In light of a new tussle between Google and the Chinese government, it’s an interesting time to consider the role of the internet in political mobilization, particularly in countries where such activity can result in a prison sentence, or worse. But what happens when the people and the regime battle over the Web itself?
In Venezuela, President Hugo Chavez has learned that if you can’t beat ‘em, join ‘em. After calling for Internet controls, Chavez has jumped into the fray with a blog of his own to combat a dissenting Web presence. By all indications, that dissenting voice emanating from the worldwide blogosphere is growing increasingly louder.
Online protests have already been credited with stopping everything from Australian beachside development to legislation exempting parliamentary expenses from the Freedom of Information Act in the UK. Even the Canadian parliament’s Olympic hiatus saw an online “Get Back to Work” movement. But the idea of online political mobilization is really coming to a head elsewhere.
Much of the world saw the emerging role of technology in the wake of last year’s Iranian election, which resulted in a storm of online content streaming out of the country in what is now commonly known as the Twitter Revolution and YouTube Revolution. But that battle over the Internet in Iran goes as far back as 2004, when Iranian bloggers began openly blogging against the government’s media crackdown. But the aftermath of the 2009 battle saw the government fight back, stifling citizen journalists by allegedly jamming phone signals and network web sites. Before long, experts were saying that the optimistic bubble carrying this online mobilization had officially popped.
Despite a number of examples of online networks and even video games rallying people, the efficacy of this online revolution is still being debated. Especially as some governments flex their regulatory muscle. In fact, one writer, Evgeny Morozov, has written repeatedly about how the Internet has actually served to empower leaders more than the populace looking to topple them. “From 2006-08 I worked on western-funded internet projects in the former Soviet Union,” Morozov said in a Prospect magazine article. “Our mission to use the internet to nudge citizens of authoritarian regimes to challenge the status quo had so many unexpected consequences that, at times, it seemed to be hurting the very causes we were trying to promote.”

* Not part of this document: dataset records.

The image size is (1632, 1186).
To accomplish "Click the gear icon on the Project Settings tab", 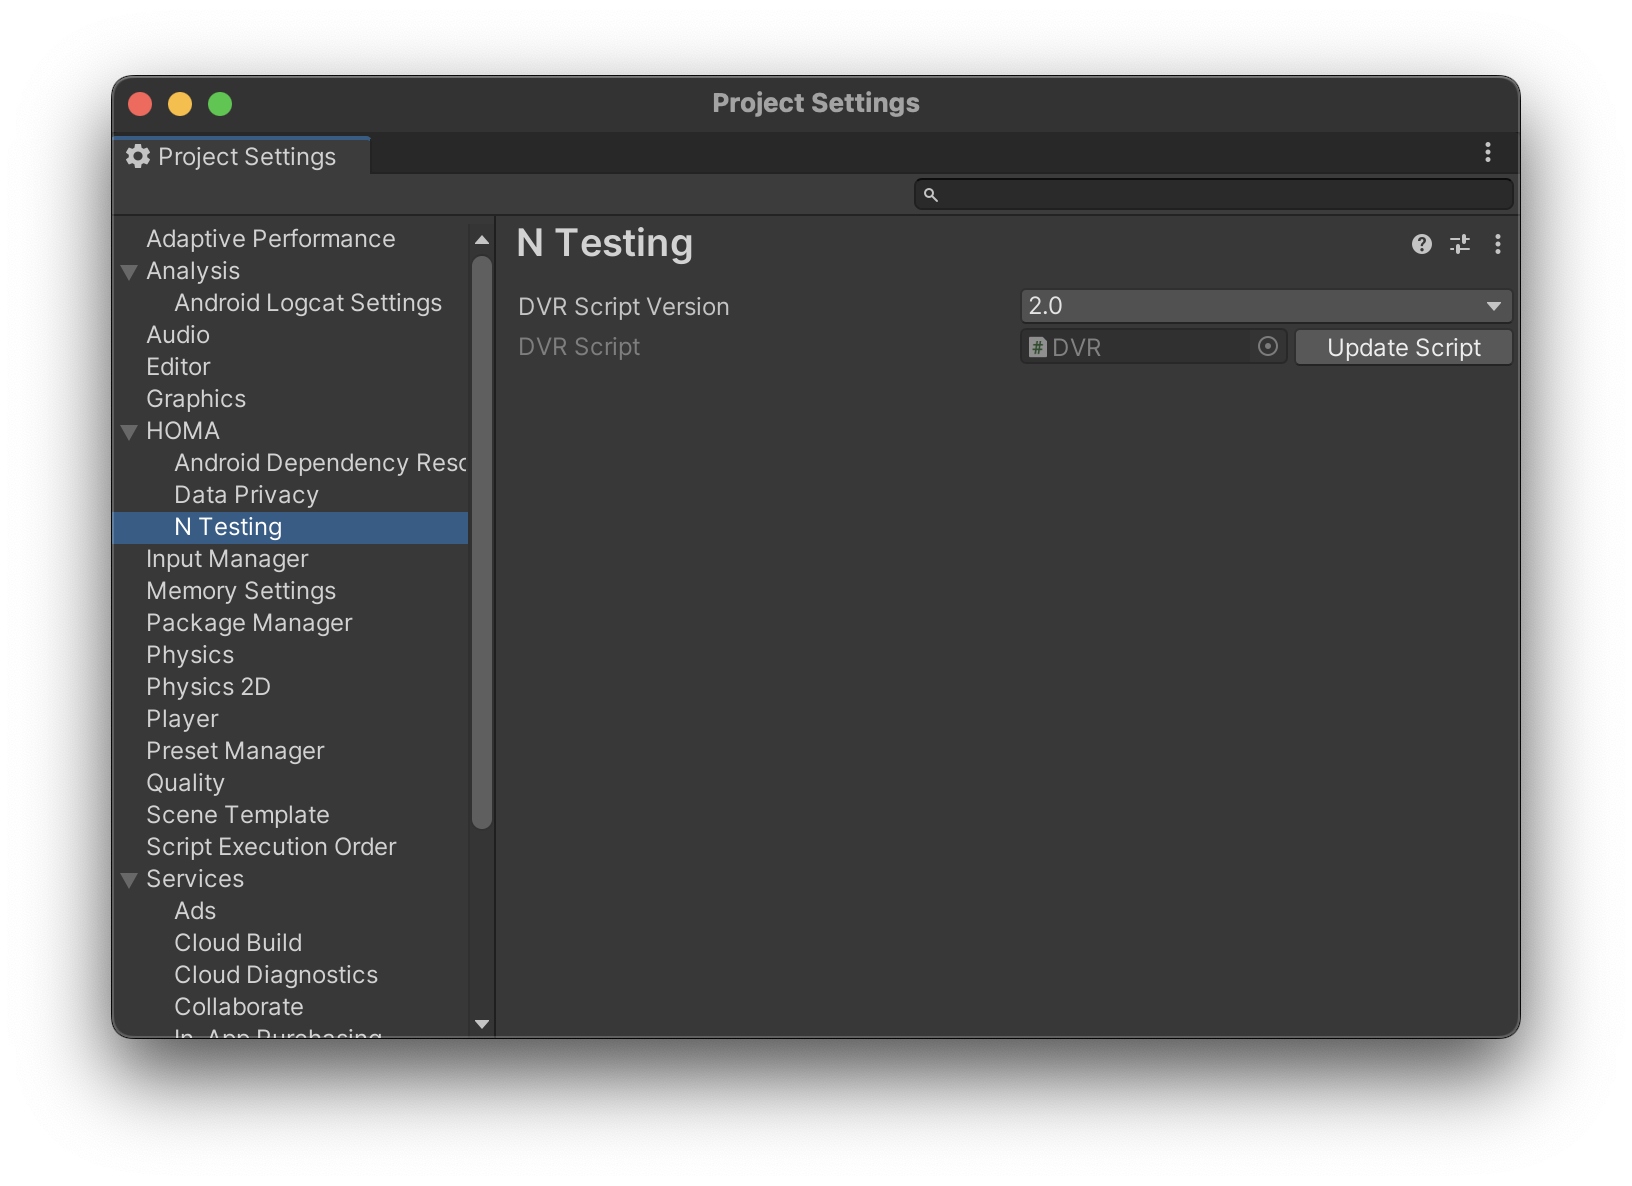I will click(x=138, y=156).
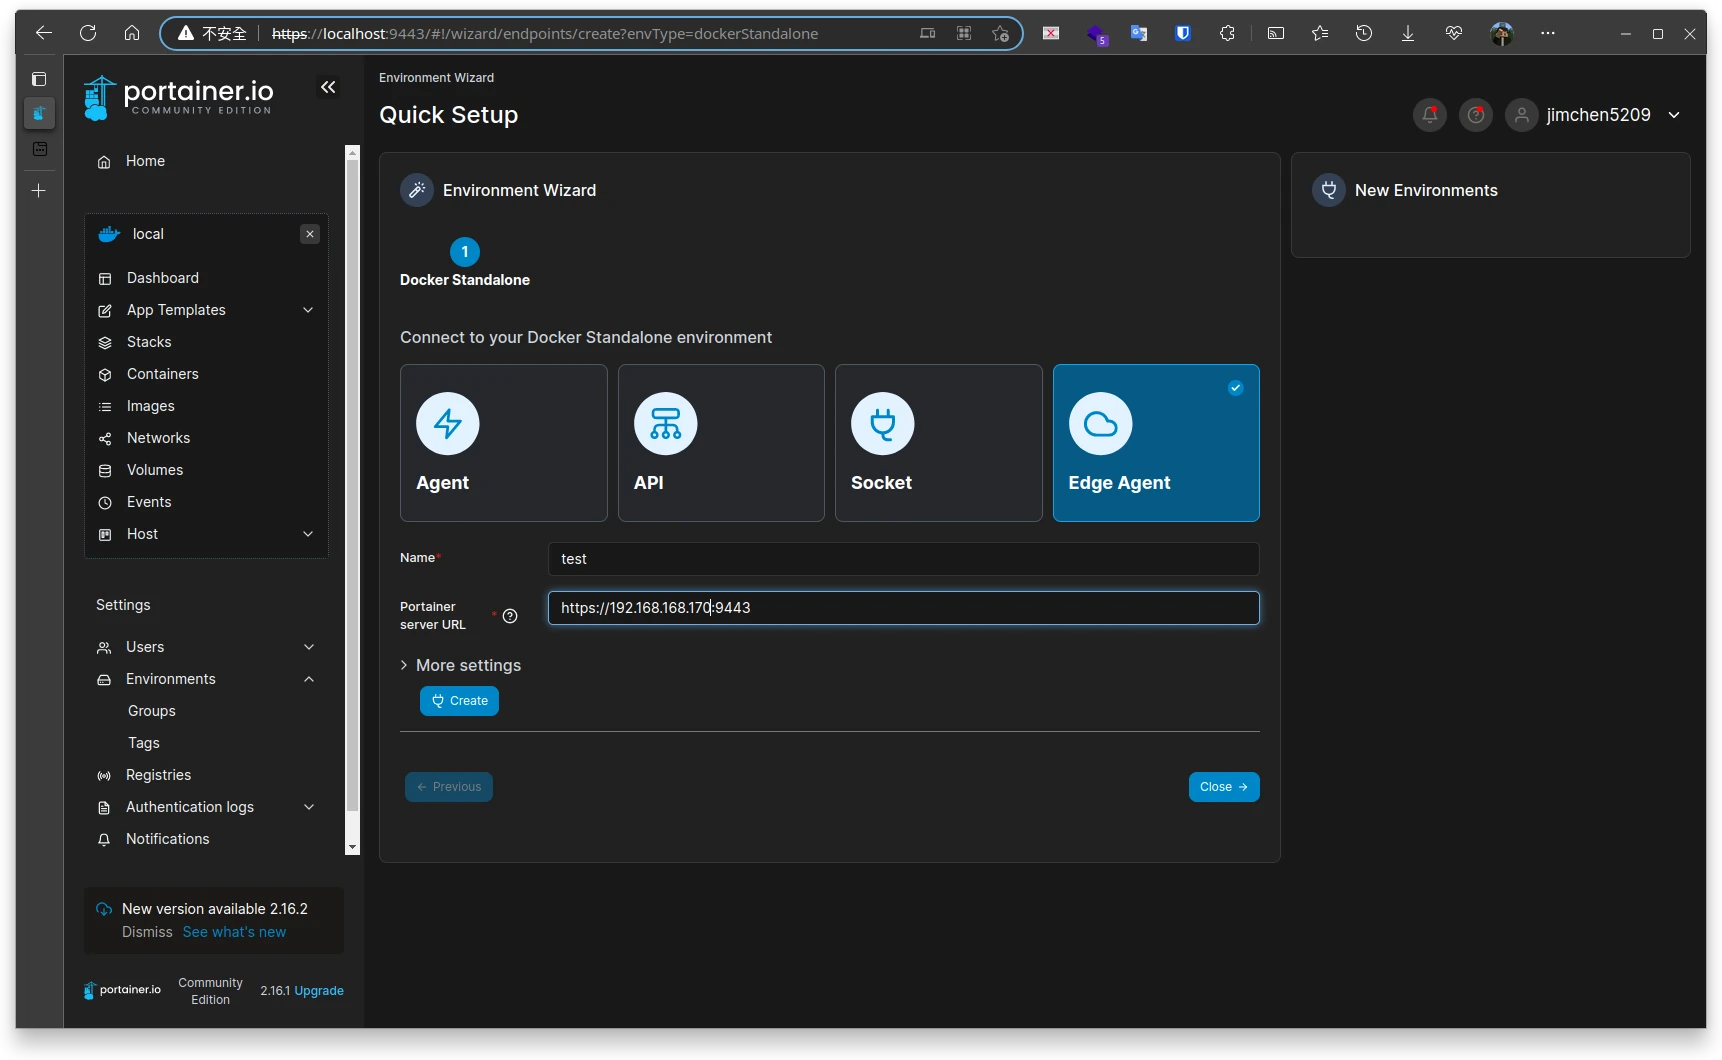
Task: Click the Name input field
Action: point(902,559)
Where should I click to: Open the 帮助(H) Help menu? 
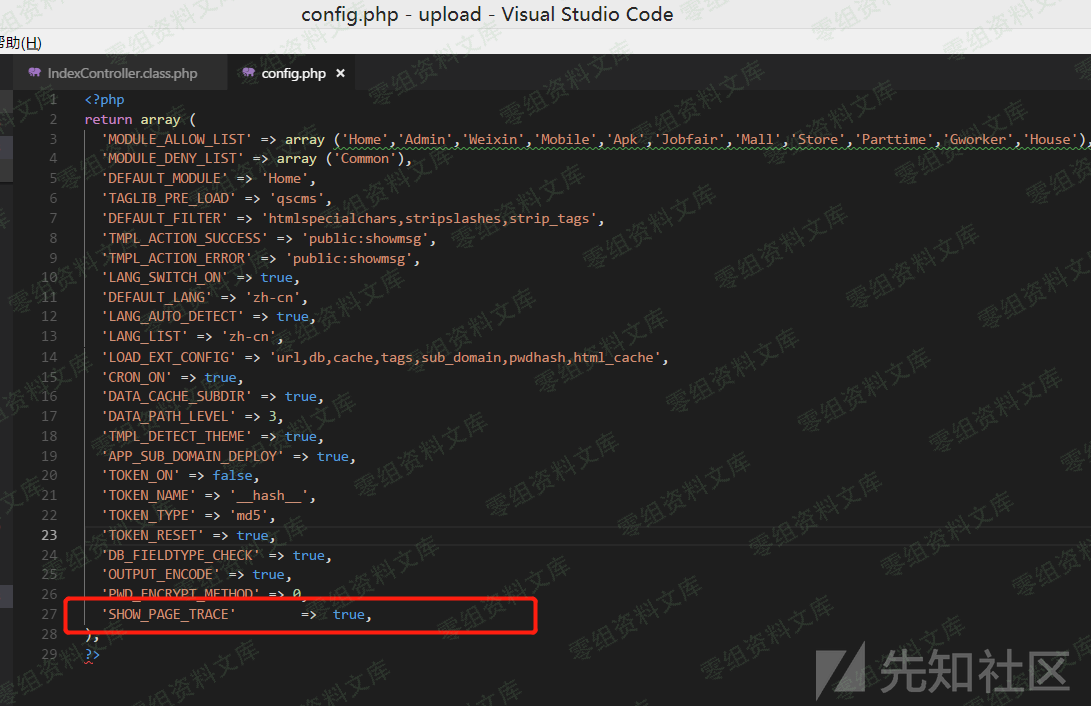click(20, 43)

But Morozov’s take hasn’t halted online efforts to target certain regimes. Armed with digital cameras, Burmese reporters’ filmed a 2007 rebellion, leading to an Oscar nomination and widespread acclaim, although exactly how much change it created in Burma is open to interpretation. More recently, a widespread online campaign has targeted the Ugandan government over a proposed anti-homosexuality bill. Buddhists have even taken their issue with China to the web. In an interesting precedent, a Kyrgyzstan advocacy blog, Akaevu.net, has been cited in that country’s Tulip Revolution. A related study from the University of Kansas found that blogs were able to “serve to incite or sustain democratizationin Third World countries, even those undergoinguneven economic development.”
While the case of the Internet vs. the Authoritarian has been posited for some time, gauging its true effectiveness has become difficult. Burma, China, and Saudi Arabia have all found both traditional and innovative ways to quell online dissent. For the time being, the idea of the online uprising might be overblown.